* Extracted entries
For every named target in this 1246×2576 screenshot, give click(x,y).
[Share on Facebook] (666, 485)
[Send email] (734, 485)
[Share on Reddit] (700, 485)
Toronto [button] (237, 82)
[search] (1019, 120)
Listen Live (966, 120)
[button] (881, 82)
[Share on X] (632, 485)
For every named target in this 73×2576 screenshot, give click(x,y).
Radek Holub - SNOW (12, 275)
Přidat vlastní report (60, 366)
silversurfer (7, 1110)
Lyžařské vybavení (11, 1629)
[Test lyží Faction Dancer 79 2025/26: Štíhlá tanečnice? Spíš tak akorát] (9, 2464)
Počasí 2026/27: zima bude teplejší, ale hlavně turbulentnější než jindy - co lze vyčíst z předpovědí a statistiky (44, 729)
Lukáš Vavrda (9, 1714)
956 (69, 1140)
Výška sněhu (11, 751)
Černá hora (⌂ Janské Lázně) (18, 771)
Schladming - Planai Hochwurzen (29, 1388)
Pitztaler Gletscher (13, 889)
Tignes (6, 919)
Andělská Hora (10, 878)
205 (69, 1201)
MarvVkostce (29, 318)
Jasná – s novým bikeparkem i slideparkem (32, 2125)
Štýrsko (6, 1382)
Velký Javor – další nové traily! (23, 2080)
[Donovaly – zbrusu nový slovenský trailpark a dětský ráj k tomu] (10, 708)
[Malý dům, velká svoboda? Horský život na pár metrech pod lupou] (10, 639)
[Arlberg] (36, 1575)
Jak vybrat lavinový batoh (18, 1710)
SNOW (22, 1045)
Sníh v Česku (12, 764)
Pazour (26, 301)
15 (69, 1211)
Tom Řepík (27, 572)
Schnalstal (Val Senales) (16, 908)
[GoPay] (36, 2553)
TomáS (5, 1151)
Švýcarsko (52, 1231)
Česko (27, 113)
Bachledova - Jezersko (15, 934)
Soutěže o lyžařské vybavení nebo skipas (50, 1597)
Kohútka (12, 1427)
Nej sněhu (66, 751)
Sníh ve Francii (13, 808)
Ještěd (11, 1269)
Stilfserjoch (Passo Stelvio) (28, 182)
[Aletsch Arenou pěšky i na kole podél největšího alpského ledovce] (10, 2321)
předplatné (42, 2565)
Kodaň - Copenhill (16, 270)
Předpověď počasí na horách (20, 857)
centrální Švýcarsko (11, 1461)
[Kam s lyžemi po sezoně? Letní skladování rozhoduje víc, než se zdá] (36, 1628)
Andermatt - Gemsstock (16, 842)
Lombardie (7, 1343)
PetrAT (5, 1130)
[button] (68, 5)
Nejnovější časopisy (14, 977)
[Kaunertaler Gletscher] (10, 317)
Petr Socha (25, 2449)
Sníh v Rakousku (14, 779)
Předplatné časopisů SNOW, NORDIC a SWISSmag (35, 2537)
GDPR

* Task objective
Which lines in the data above hold the string "SNOW"? Return each of them.

* Result
Radek Holub - SNOW (12, 275)
SNOW (22, 1045)
Předplatné časopisů SNOW, NORDIC a SWISSmag (35, 2537)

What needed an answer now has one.